I'm pretty sure I'm triggering some undefined behavior in this code, as I'm hitting SAFE_MEMCPY_ERR_DEST_OVERLAP on memory regions that do not overlap. When I examine the state using a debugger, I see (for instance) the following values:
src: 0x7ffc0b75c5fb
src_end: 0x7ffc0b75c617
dest: 0x1d05420
dest_end: 0x1d0543c
Clearly, these addresses do not even remotely overlap, hence why I'm thinking I'm triggering UB, and compiler warnings indicate as such:
piper.c:68:27: warning: dereferencing ‘void *’ pointer
void *dest_end = &dest[length - 1];
It seems that I need to cast the pointers as a different type, but I'm not sure which type to use: the memory is untyped so should I use a char * to "look at" the memory as bytes? If so, should I cast everything as a char *? Should I instead use intptr_t or uintptr_t?
Given two pointers and a length for each of them, how can I safely check if these regions overlap one another?
In the first place, a conforming program cannot perform pointer arithmetic on a pointer of type void *, nor (relatedly) apply the indexing operator to it, not even with index 0. void is an incomplete type, and unique among those in that it cannot be completed. The most relevant implication of that is that that type does not convey any information about the size of the thing to which it points, and pointer arithmetic is defined in terms of the pointed-to object.

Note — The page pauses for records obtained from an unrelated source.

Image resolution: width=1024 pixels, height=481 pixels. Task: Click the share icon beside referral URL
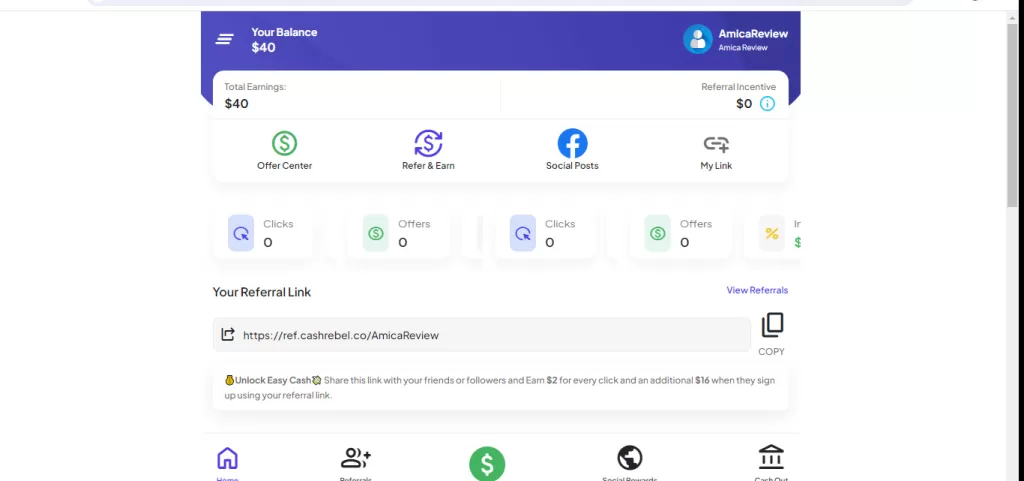pyautogui.click(x=228, y=335)
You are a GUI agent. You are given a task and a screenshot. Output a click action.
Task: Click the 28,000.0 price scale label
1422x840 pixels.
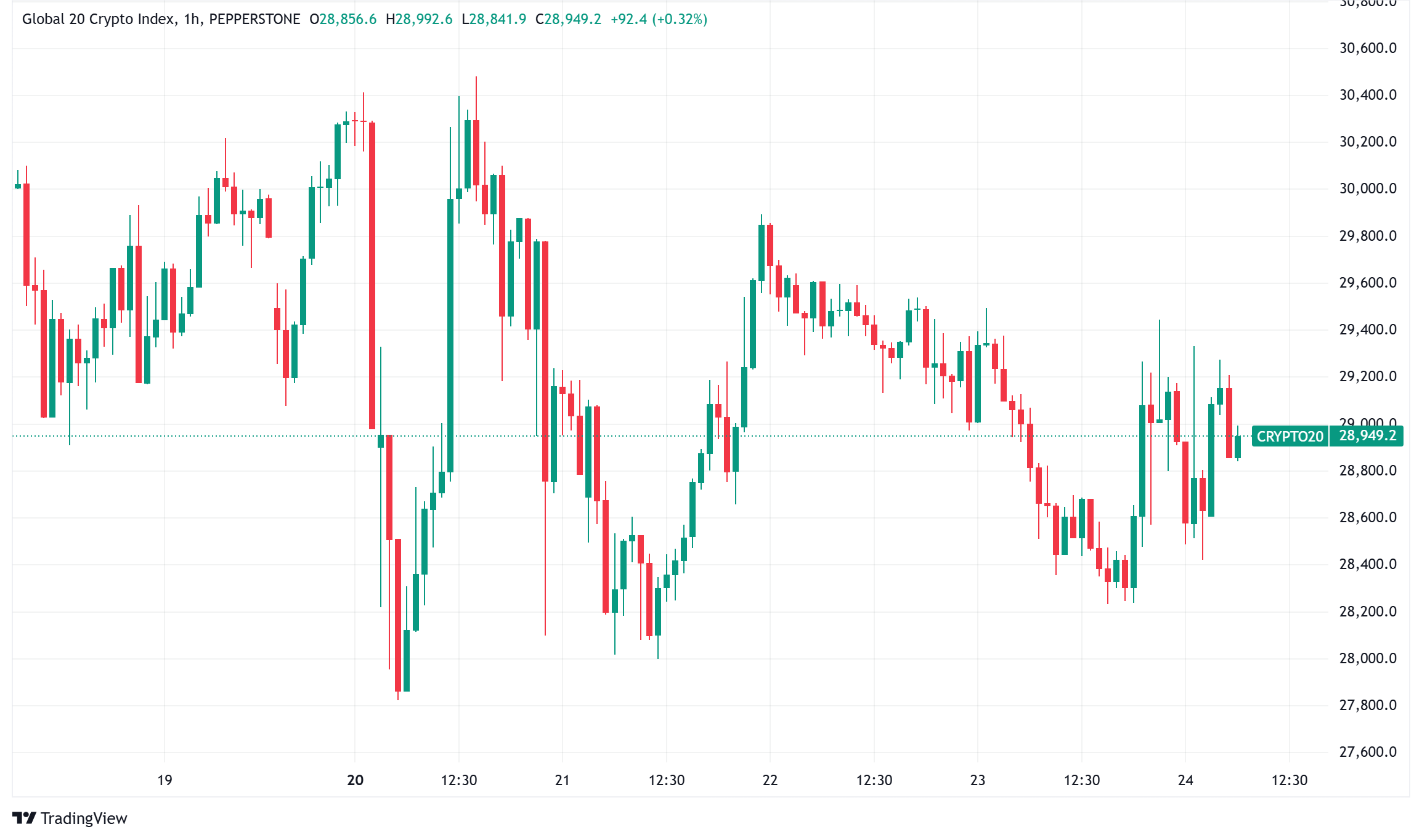(x=1368, y=658)
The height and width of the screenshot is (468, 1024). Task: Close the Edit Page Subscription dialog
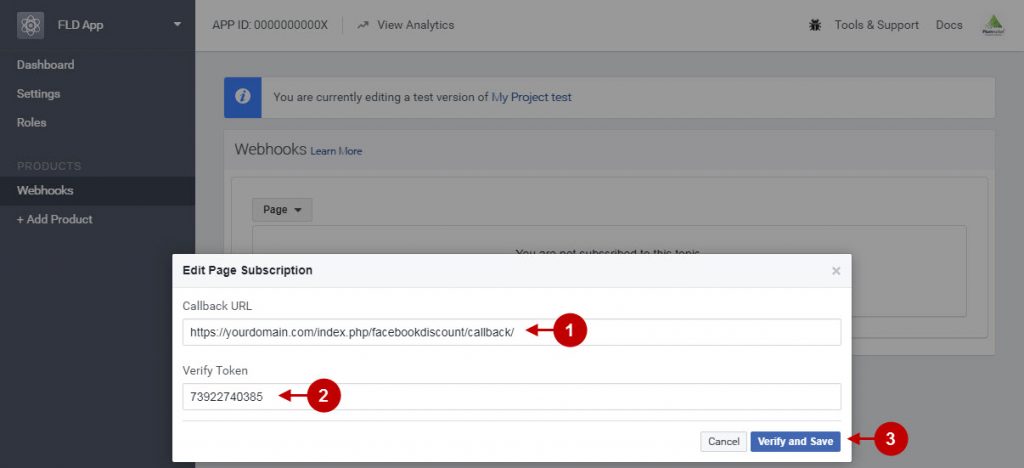point(836,270)
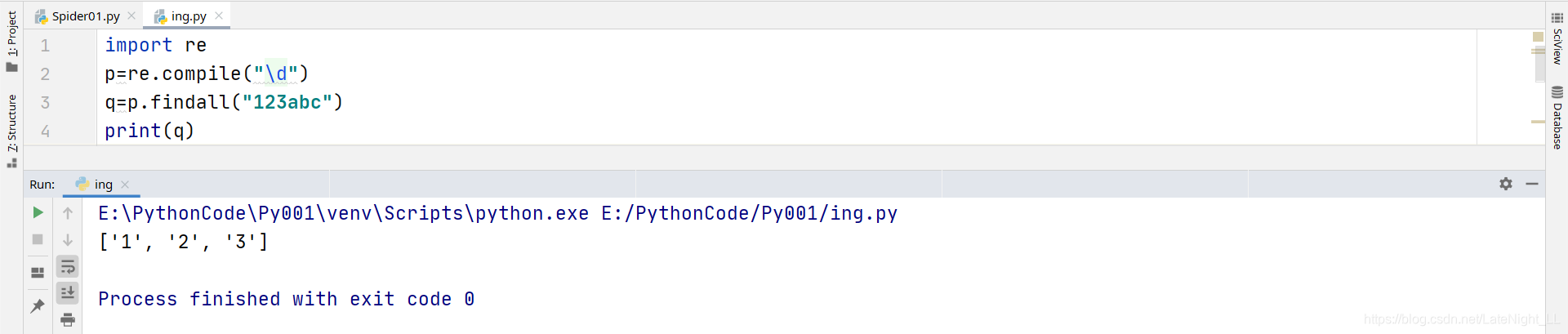This screenshot has height=334, width=1568.
Task: Toggle soft-wrap in run console
Action: (68, 266)
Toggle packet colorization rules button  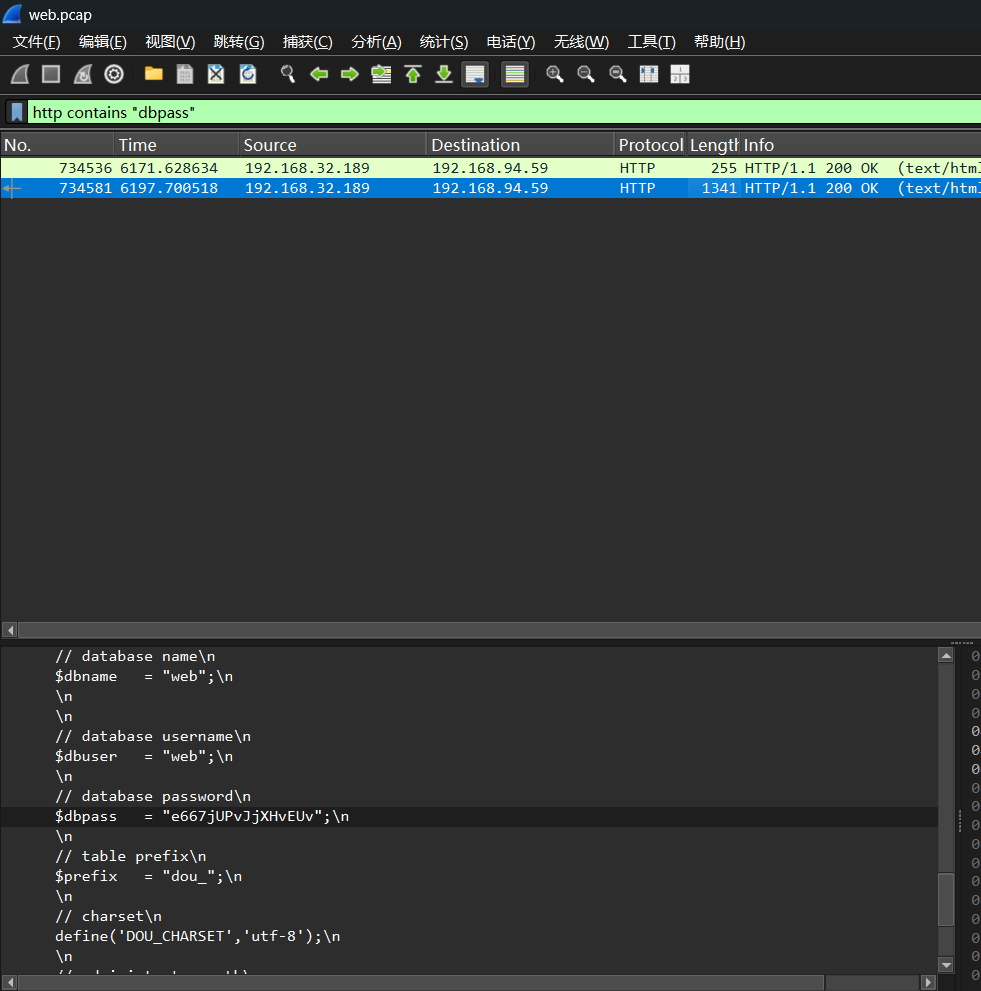(515, 74)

So yes, expressions such as your &dest[length - 1] have undefined behavior with respect to the C standard. Some implementations provide extensions affecting that, and others reject such code at compile time. In principle, an implementation could accept the code and do something bizarre with it, but that's relatively unlikely.
In the second place, you propose to
write a safe wrapper as part of learning C to make sure that these memory regions don't overlap
, but there is no conforming way to do that for general pointers. Pointer comparisons and pointer differences are defined only for pointers into the same array (or to one element past the end of the array), where a pointer to a scalar is considered in that regard as a pointer to the first element of dimension-1 array.

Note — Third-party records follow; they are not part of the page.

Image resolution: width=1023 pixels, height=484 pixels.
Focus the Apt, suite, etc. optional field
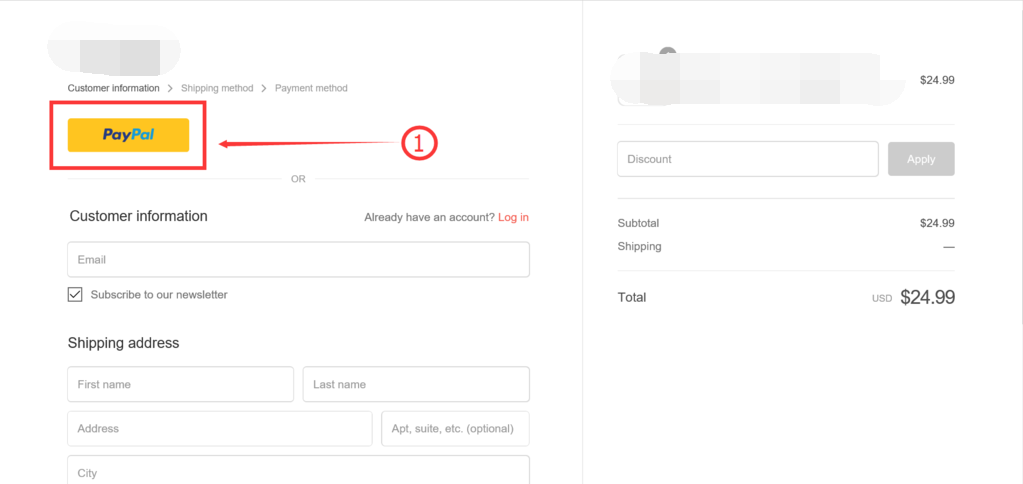tap(455, 429)
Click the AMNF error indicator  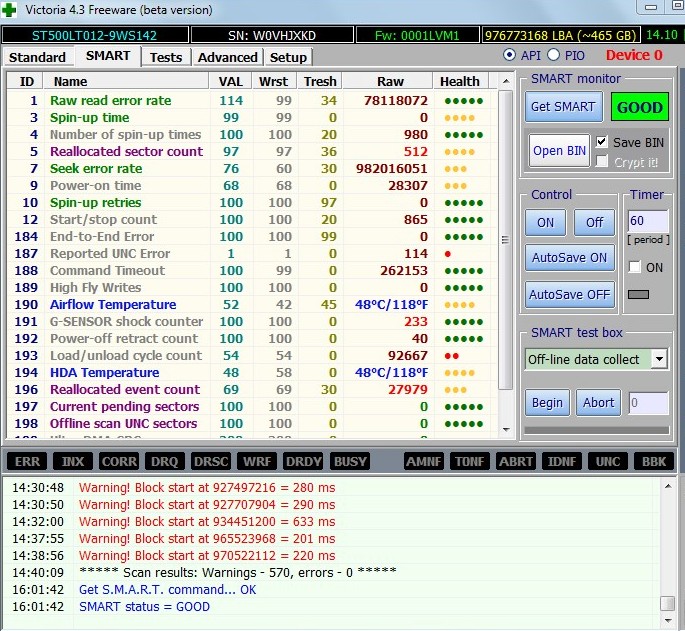coord(424,461)
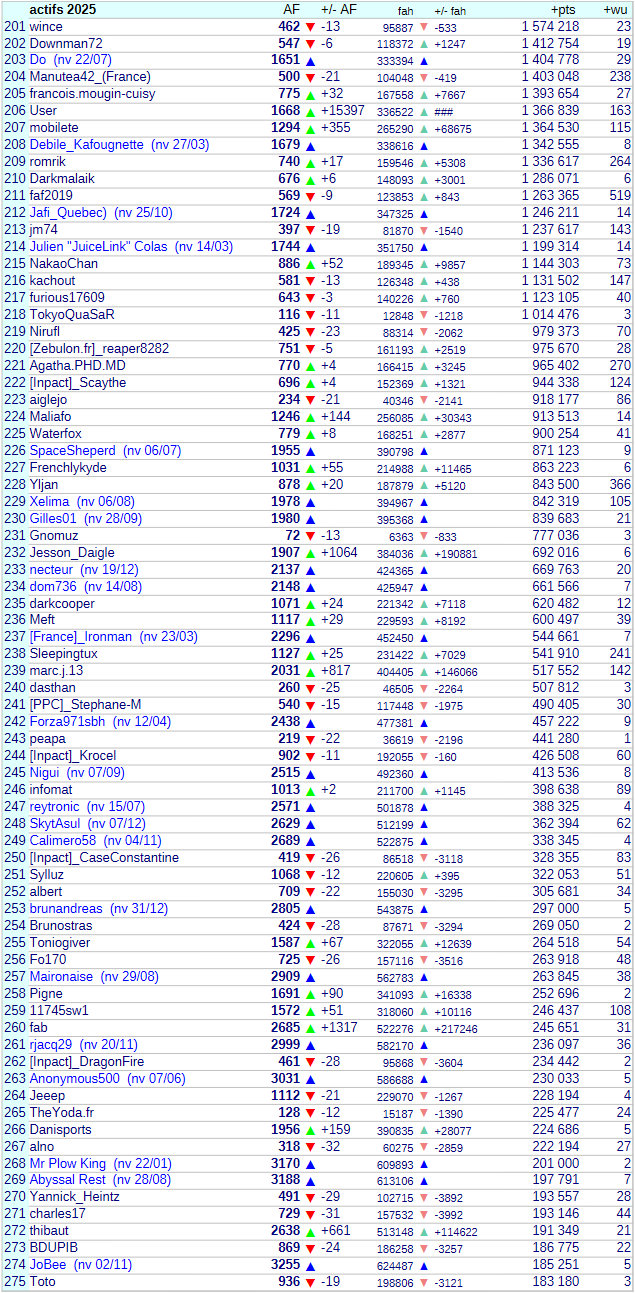
Task: Click the blue AF arrow next to JoBee's 3255
Action: pos(310,1266)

Converting to a different pointer type, perhaps char *, would resolve the pointer arithmetic issue, but not, in the general case, the pointer comparability issue. It might get exactly the behavior you want out of some implementations, reliably even, but it is not a conforming approach to the problem, and the ensuing undefined behavior might produce genuine bugs in other implementations.
Relatively often, you can know statically that pointers do not point to overlapping regions. In particular, if one pointer in question is a pointer to an in-scope local variable or to a block of memory allocated by the current function, then you can usually be sure whether there is an overlap. For cases where you do not know, or where you know that there definitely is overlap, the correct approach is to use memmove() instead of memcpy().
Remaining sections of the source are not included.